1885 Lahore, India: Colonel Creighton, head of the British-India Secret Service receives a report that the Russians are planning an attack on India via the Khyber Pass…where and when they plan on attacking is unknown. With the help of “Red Beard” Mahbub Ali, their top agent who disguises himself as a horse trader; the “Fat Man”; and an orphan English boy named Kim they try to uncover the Russian’s plan before it is too late.
Rudyard Kipling’s thrilling adventure novel “Kim” was brought to the screen in 1950 in brilliant eye-popping Technicolor and boasted a splendid cast with Errol Flynn as the magnificent Red Beard, Cecil Kellaway as the Fat Man, Paul Lukas as the Holy Man ( a Tibetan monk with an unusually strong Austrian accent ), and Dean Stockwell as our boy-hero Kim - a young man who learns how difficult it can be to play the Great Game of spying.
Filmed on location in Rajasthan and Utter Pradash, India ( as well as Lone Pines, California ), the movie gives us a tour of India during the Age of Imperialism, when British troops paraded on grounds outside city walls, and wily dangerous characters lurked in dark corners of crowded sadaks.
The rights to Rudyard Kipling's popular adventure novel were purchased by MGM in the mid-1930s with the intention of casting Freddie Bartholomew in the title role. For unknown reasons, this project was abanoned and not taken up again until the late 1940s.
During this time, Errol Flynn was loaned to MGM from Warner Brothers for two pictures. The first one was "That Forsyte Woman" where opposite Greer Garson he was cast as the unloved Soames Forsyte. His second feature though, was a choice between "King Soloman's Mines" or "Kim". Both were to be filmed on location. Errol opted for India over Africa, and the lead role of Allan Quartermain in "King Solomon's Mines" was turned over to English actor Stewart Granger. In a very enjoyable version of the story too, if I say so meself.
“Kim” on the other hand is a wonderful adventure film – enjoyable for all ages – but alas, it fails to be a truly memorable film, mainly due to its heavy reliance on voice-over narration rather than pictures and dialogue. However, when there is dialogue it is spoken right from the pages of Kipling’s novel and pleasantly plays on the ears in lyrical fashion.
“ You should believe only your eyes…and not the voices of others.”
“ This is a child’s game, Mr.Luzor “
“ It is part of a Great Game “.
Sir Robert Baden-Powell, the famous British Army scout and founder of the Boy Scout movement, would of fully approved of the lessons this film teaches…..key lessons on observation and judging character; always being prepared and aware of one’s surroundings.
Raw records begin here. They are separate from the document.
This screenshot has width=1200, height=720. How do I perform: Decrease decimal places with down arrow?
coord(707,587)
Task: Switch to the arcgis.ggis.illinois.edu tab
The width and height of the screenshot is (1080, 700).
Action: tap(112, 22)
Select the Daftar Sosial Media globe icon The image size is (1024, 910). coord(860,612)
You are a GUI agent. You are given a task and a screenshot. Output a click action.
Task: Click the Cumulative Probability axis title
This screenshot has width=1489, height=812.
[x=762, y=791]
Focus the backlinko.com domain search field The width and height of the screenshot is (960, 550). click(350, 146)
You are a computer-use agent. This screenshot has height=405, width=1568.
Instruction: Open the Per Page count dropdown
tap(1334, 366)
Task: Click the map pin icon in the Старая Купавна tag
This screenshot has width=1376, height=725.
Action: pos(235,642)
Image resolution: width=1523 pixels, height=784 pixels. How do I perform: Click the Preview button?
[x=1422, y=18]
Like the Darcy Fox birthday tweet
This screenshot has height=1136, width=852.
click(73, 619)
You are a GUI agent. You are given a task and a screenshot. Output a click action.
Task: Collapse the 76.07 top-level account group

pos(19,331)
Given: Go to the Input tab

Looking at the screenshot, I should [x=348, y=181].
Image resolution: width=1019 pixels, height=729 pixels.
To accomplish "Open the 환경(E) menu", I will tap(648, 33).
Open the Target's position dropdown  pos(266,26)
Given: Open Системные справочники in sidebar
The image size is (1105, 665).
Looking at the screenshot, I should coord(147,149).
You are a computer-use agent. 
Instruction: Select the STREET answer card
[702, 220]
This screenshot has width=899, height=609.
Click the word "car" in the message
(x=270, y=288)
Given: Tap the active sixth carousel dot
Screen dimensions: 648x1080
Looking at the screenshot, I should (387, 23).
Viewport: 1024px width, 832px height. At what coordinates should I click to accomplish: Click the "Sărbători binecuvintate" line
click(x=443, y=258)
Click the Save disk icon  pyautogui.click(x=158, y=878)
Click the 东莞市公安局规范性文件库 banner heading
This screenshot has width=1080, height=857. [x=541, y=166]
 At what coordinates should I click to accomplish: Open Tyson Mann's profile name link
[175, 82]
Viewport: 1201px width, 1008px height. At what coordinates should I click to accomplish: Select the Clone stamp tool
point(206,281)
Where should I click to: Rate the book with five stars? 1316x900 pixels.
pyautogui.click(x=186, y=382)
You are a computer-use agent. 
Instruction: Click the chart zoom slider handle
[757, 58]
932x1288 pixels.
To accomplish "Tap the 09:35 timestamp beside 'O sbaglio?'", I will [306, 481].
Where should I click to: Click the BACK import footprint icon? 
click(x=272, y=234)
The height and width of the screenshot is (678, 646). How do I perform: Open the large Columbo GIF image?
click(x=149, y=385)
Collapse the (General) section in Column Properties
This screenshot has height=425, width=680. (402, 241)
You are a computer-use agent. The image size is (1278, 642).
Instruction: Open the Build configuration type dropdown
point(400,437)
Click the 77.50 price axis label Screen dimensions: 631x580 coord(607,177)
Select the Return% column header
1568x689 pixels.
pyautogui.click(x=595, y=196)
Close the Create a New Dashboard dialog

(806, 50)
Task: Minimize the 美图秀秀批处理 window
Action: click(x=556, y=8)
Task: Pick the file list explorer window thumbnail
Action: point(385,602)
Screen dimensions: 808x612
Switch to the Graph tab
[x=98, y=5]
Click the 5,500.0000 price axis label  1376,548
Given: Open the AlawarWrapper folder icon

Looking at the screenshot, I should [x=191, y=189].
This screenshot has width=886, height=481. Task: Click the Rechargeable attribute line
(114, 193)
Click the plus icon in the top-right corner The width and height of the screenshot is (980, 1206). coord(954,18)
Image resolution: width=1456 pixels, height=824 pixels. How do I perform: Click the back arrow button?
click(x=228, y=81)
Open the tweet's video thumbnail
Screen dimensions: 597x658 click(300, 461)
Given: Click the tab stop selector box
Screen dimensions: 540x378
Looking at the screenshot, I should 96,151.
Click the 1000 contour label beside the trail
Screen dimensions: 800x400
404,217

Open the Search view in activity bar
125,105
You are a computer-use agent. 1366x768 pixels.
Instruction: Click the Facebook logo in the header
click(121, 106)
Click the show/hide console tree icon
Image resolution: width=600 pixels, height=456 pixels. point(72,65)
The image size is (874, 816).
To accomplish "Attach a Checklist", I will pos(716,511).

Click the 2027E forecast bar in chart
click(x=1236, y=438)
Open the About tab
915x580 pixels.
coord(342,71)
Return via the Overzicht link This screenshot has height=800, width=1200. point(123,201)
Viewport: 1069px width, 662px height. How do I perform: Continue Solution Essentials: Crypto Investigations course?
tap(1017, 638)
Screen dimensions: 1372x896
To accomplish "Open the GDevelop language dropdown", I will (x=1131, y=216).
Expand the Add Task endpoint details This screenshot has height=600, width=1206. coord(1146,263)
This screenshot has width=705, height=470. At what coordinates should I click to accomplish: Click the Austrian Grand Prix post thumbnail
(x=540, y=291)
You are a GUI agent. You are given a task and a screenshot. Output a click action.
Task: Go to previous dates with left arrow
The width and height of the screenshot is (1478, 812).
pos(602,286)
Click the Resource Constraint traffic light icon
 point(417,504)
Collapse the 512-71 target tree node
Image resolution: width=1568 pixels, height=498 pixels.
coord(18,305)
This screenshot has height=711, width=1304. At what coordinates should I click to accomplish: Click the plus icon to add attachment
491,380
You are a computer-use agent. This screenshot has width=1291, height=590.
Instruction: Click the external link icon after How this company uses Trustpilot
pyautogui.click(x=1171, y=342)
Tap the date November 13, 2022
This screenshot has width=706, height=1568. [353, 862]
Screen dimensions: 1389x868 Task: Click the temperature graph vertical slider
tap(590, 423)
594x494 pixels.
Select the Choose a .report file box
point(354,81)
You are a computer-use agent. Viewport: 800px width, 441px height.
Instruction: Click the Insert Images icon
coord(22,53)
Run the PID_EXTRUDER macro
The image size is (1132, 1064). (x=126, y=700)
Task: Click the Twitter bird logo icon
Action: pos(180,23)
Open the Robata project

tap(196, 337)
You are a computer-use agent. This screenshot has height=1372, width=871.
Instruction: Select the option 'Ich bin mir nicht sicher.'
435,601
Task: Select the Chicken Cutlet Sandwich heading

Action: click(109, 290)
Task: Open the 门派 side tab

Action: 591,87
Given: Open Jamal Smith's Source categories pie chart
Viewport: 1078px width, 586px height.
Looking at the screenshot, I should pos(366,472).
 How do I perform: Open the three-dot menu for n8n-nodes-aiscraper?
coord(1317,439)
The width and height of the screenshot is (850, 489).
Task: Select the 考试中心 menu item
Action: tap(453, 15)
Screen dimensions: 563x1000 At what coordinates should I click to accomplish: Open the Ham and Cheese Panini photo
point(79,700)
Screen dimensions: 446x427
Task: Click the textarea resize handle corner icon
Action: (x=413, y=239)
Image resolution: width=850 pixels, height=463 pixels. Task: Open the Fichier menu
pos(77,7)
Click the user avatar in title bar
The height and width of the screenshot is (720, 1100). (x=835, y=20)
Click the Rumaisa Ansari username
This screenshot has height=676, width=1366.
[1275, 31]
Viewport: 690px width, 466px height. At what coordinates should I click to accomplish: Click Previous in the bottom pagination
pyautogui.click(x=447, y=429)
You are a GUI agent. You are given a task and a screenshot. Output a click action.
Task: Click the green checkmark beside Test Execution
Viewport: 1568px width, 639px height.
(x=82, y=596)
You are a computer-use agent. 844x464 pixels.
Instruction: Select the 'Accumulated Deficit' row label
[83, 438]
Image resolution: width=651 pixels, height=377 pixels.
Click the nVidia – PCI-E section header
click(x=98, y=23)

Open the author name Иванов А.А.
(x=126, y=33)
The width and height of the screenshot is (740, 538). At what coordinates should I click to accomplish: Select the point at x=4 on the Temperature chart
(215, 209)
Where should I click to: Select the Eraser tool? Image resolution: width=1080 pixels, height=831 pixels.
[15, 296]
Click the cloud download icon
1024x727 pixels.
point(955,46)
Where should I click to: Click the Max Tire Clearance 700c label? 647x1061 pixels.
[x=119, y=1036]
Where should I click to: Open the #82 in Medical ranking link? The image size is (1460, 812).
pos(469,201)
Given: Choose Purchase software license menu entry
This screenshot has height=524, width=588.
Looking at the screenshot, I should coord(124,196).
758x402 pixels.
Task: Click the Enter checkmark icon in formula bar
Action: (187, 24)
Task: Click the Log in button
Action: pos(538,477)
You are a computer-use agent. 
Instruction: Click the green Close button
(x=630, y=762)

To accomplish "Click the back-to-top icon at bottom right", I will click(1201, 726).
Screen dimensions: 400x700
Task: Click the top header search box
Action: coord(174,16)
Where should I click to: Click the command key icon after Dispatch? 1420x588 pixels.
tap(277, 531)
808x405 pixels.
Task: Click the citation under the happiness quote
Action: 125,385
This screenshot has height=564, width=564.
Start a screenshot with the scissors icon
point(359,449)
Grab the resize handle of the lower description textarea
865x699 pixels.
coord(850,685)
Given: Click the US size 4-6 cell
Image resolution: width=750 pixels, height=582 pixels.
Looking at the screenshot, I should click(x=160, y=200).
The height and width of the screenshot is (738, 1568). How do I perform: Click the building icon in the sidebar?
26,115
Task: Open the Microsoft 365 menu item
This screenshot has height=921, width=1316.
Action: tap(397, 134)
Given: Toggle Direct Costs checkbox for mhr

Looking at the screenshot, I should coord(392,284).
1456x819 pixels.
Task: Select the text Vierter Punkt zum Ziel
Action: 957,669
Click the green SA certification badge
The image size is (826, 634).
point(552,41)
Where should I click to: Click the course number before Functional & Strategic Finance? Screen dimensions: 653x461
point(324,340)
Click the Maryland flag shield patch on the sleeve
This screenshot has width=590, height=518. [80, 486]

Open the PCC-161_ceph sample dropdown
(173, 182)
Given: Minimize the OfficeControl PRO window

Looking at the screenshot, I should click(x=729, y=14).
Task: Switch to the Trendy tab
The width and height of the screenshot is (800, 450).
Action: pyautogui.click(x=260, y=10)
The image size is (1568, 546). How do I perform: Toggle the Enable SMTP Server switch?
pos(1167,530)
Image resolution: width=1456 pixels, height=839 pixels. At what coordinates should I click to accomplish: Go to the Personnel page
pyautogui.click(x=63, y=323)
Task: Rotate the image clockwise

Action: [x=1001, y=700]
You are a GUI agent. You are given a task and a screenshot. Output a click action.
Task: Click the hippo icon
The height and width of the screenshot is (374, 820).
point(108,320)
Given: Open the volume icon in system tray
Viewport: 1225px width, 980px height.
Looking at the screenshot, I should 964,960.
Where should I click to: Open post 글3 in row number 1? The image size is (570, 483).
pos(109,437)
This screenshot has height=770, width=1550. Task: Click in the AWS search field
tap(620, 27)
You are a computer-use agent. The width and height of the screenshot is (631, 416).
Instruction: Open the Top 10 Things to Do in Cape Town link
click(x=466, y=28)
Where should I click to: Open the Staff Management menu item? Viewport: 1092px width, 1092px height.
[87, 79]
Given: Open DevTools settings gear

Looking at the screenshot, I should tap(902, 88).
Dean Stockwell is particularly noteworthy as the English sahib living life as an Indian boy. Devoted to his Holy Man, Kim acts as his chelah ( a servant to a monk ) while travelling across India with him in quest of the sacred River of the Arrow. Begging on the streets, climbing across rooftops, cursing passerby’s, and donning a dark tan, he is an unlikely suspect to his enemies and hence...becomes a master player of the Great Game.